Dataset extract
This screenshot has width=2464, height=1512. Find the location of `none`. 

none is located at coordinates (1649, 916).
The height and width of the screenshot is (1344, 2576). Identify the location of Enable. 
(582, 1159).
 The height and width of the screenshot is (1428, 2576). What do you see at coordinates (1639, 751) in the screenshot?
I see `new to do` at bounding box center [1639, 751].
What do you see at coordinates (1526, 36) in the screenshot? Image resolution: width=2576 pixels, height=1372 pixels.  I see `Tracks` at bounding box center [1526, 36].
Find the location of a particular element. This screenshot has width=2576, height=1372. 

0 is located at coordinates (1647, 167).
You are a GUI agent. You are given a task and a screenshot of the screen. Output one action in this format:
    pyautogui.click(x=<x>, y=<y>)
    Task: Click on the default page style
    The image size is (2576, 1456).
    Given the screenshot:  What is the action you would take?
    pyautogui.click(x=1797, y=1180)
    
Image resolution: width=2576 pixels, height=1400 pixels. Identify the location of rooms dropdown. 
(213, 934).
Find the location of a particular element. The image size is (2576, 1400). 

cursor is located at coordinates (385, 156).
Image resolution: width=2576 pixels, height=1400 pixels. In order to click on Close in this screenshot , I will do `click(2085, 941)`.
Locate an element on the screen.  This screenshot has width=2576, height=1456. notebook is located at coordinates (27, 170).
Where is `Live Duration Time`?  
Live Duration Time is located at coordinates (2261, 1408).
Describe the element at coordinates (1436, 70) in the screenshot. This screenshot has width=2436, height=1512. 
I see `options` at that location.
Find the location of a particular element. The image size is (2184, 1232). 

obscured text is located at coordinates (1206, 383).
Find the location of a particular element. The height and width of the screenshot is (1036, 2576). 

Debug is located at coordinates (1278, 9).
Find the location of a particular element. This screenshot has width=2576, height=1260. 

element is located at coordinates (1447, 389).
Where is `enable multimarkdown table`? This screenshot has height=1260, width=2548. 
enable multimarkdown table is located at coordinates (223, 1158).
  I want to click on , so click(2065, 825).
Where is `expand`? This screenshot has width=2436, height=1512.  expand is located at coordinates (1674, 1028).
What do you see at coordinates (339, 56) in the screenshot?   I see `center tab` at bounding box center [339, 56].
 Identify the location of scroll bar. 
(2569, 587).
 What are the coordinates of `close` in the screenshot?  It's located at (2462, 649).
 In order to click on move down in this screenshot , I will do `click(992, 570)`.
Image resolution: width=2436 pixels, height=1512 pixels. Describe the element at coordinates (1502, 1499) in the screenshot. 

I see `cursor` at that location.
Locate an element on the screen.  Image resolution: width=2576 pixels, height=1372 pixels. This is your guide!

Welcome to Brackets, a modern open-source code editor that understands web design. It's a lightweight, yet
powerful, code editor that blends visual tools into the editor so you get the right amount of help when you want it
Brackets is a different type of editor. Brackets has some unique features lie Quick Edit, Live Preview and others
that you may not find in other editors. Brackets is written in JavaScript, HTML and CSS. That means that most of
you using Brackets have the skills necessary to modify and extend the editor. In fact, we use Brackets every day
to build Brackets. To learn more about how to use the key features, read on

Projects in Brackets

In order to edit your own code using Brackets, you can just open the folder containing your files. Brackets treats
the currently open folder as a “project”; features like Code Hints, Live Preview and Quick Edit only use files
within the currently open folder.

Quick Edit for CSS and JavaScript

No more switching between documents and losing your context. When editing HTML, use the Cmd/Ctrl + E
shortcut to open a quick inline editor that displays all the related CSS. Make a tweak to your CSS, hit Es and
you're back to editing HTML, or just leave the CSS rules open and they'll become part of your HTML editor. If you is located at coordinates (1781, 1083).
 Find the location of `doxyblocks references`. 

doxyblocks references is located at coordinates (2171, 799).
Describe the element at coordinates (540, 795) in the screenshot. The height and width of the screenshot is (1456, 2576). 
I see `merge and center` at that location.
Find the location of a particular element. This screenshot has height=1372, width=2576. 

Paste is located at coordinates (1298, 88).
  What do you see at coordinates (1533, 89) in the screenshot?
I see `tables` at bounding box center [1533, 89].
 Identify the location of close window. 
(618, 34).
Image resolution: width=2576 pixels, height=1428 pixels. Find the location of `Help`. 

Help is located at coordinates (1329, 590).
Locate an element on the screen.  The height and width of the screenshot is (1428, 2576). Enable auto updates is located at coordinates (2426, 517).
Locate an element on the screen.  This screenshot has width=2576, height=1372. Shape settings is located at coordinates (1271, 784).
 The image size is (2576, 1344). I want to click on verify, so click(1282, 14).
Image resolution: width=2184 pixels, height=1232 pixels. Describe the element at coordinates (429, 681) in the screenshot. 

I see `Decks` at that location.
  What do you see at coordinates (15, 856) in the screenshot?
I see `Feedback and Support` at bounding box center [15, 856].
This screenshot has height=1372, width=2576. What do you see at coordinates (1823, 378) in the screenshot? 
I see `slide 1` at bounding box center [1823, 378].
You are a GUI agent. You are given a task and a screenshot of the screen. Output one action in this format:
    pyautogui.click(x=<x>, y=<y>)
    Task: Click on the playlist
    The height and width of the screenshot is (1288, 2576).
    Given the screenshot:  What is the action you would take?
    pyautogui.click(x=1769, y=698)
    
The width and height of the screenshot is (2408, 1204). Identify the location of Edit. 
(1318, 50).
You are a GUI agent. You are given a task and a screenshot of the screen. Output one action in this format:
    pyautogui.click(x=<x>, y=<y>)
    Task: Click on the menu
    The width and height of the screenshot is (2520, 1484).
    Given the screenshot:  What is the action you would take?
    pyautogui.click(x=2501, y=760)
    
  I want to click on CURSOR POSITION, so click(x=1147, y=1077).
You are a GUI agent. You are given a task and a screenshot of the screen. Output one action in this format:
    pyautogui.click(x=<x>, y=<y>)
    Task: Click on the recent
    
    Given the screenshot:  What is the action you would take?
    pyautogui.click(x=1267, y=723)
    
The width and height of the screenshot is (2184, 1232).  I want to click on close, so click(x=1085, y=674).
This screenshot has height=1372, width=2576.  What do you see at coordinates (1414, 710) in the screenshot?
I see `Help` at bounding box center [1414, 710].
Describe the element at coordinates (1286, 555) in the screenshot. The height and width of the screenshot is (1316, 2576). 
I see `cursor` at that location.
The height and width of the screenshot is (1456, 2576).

Directions for this task
Quote every item above word for word, line by line.

Solution for this problem
This screenshot has width=2464, height=1512. Find the location of `none`. 

none is located at coordinates (1649, 916).
The height and width of the screenshot is (1344, 2576). Identify the location of Enable. 
(582, 1159).
 The height and width of the screenshot is (1428, 2576). What do you see at coordinates (1639, 751) in the screenshot?
I see `new to do` at bounding box center [1639, 751].
What do you see at coordinates (1526, 36) in the screenshot? Image resolution: width=2576 pixels, height=1372 pixels.  I see `Tracks` at bounding box center [1526, 36].
Find the location of a particular element. This screenshot has width=2576, height=1372. 

0 is located at coordinates (1647, 167).
You are a GUI agent. You are given a task and a screenshot of the screen. Output one action in this format:
    pyautogui.click(x=<x>, y=<y>)
    Task: Click on the default page style
    The image size is (2576, 1456).
    Given the screenshot:  What is the action you would take?
    pyautogui.click(x=1797, y=1180)
    
Image resolution: width=2576 pixels, height=1400 pixels. Identify the location of rooms dropdown. 
(213, 934).
Find the location of a particular element. The image size is (2576, 1400). 

cursor is located at coordinates (385, 156).
Image resolution: width=2576 pixels, height=1400 pixels. In order to click on Close in this screenshot , I will do `click(2085, 941)`.
Locate an element on the screen.  This screenshot has width=2576, height=1456. notebook is located at coordinates (27, 170).
Where is `Live Duration Time`?  
Live Duration Time is located at coordinates (2261, 1408).
Describe the element at coordinates (1436, 70) in the screenshot. This screenshot has width=2436, height=1512. 
I see `options` at that location.
Find the location of a particular element. The image size is (2184, 1232). 

obscured text is located at coordinates (1206, 383).
Find the location of a particular element. The height and width of the screenshot is (1036, 2576). 

Debug is located at coordinates (1278, 9).
Find the location of a particular element. This screenshot has width=2576, height=1260. 

element is located at coordinates (1447, 389).
Where is `enable multimarkdown table`? This screenshot has height=1260, width=2548. 
enable multimarkdown table is located at coordinates (223, 1158).
  I want to click on , so click(2065, 825).
Where is `expand`? This screenshot has width=2436, height=1512.  expand is located at coordinates (1674, 1028).
What do you see at coordinates (339, 56) in the screenshot?   I see `center tab` at bounding box center [339, 56].
 Identify the location of scroll bar. 
(2569, 587).
 What are the coordinates of `close` in the screenshot?  It's located at (2462, 649).
 In order to click on move down in this screenshot , I will do `click(992, 570)`.
Image resolution: width=2436 pixels, height=1512 pixels. Describe the element at coordinates (1502, 1499) in the screenshot. 

I see `cursor` at that location.
Locate an element on the screen.  Image resolution: width=2576 pixels, height=1372 pixels. This is your guide!

Welcome to Brackets, a modern open-source code editor that understands web design. It's a lightweight, yet
powerful, code editor that blends visual tools into the editor so you get the right amount of help when you want it
Brackets is a different type of editor. Brackets has some unique features lie Quick Edit, Live Preview and others
that you may not find in other editors. Brackets is written in JavaScript, HTML and CSS. That means that most of
you using Brackets have the skills necessary to modify and extend the editor. In fact, we use Brackets every day
to build Brackets. To learn more about how to use the key features, read on

Projects in Brackets

In order to edit your own code using Brackets, you can just open the folder containing your files. Brackets treats
the currently open folder as a “project”; features like Code Hints, Live Preview and Quick Edit only use files
within the currently open folder.

Quick Edit for CSS and JavaScript

No more switching between documents and losing your context. When editing HTML, use the Cmd/Ctrl + E
shortcut to open a quick inline editor that displays all the related CSS. Make a tweak to your CSS, hit Es and
you're back to editing HTML, or just leave the CSS rules open and they'll become part of your HTML editor. If you is located at coordinates (1781, 1083).
 Find the location of `doxyblocks references`. 

doxyblocks references is located at coordinates (2171, 799).
Describe the element at coordinates (540, 795) in the screenshot. The height and width of the screenshot is (1456, 2576). 
I see `merge and center` at that location.
Find the location of a particular element. This screenshot has height=1372, width=2576. 

Paste is located at coordinates (1298, 88).
  What do you see at coordinates (1533, 89) in the screenshot?
I see `tables` at bounding box center [1533, 89].
 Identify the location of close window. 
(618, 34).
Image resolution: width=2576 pixels, height=1428 pixels. Find the location of `Help`. 

Help is located at coordinates (1329, 590).
Locate an element on the screen.  The height and width of the screenshot is (1428, 2576). Enable auto updates is located at coordinates (2426, 517).
Locate an element on the screen.  This screenshot has width=2576, height=1372. Shape settings is located at coordinates (1271, 784).
 The image size is (2576, 1344). I want to click on verify, so click(1282, 14).
Image resolution: width=2184 pixels, height=1232 pixels. Describe the element at coordinates (429, 681) in the screenshot. 

I see `Decks` at that location.
  What do you see at coordinates (15, 856) in the screenshot?
I see `Feedback and Support` at bounding box center [15, 856].
This screenshot has height=1372, width=2576. What do you see at coordinates (1823, 378) in the screenshot? 
I see `slide 1` at bounding box center [1823, 378].
You are a GUI agent. You are given a task and a screenshot of the screen. Output one action in this format:
    pyautogui.click(x=<x>, y=<y>)
    Task: Click on the playlist
    The height and width of the screenshot is (1288, 2576).
    Given the screenshot:  What is the action you would take?
    pyautogui.click(x=1769, y=698)
    
The width and height of the screenshot is (2408, 1204). Identify the location of Edit. 
(1318, 50).
You are a GUI agent. You are given a task and a screenshot of the screen. Output one action in this format:
    pyautogui.click(x=<x>, y=<y>)
    Task: Click on the menu
    The width and height of the screenshot is (2520, 1484).
    Given the screenshot:  What is the action you would take?
    pyautogui.click(x=2501, y=760)
    
  I want to click on CURSOR POSITION, so click(x=1147, y=1077).
You are a GUI agent. You are given a task and a screenshot of the screen. Output one action in this format:
    pyautogui.click(x=<x>, y=<y>)
    Task: Click on the recent
    
    Given the screenshot:  What is the action you would take?
    pyautogui.click(x=1267, y=723)
    
The width and height of the screenshot is (2184, 1232).  I want to click on close, so click(x=1085, y=674).
This screenshot has height=1372, width=2576.  What do you see at coordinates (1414, 710) in the screenshot?
I see `Help` at bounding box center [1414, 710].
Describe the element at coordinates (1286, 555) in the screenshot. The height and width of the screenshot is (1316, 2576). 
I see `cursor` at that location.
The height and width of the screenshot is (1456, 2576).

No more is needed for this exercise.